Dataset records
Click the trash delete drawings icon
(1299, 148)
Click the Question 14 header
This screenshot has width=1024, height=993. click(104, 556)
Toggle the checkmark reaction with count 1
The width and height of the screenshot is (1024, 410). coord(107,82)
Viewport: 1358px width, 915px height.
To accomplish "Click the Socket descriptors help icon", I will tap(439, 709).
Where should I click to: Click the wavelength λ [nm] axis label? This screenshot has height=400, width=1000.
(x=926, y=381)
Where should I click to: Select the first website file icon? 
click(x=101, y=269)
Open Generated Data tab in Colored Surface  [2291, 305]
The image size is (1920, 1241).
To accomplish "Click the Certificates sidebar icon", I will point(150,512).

# Required task:
Copy the lines above word for word, from the first one to the last.

# Exercise result:
Click the trash delete drawings icon
(1299, 148)
Click the Question 14 header
This screenshot has width=1024, height=993. click(104, 556)
Toggle the checkmark reaction with count 1
The width and height of the screenshot is (1024, 410). coord(107,82)
Viewport: 1358px width, 915px height.
To accomplish "Click the Socket descriptors help icon", I will tap(439, 709).
Where should I click to: Click the wavelength λ [nm] axis label? This screenshot has height=400, width=1000.
(x=926, y=381)
Where should I click to: Select the first website file icon? 
click(x=101, y=269)
Open Generated Data tab in Colored Surface  [2291, 305]
The image size is (1920, 1241).
To accomplish "Click the Certificates sidebar icon", I will point(150,512).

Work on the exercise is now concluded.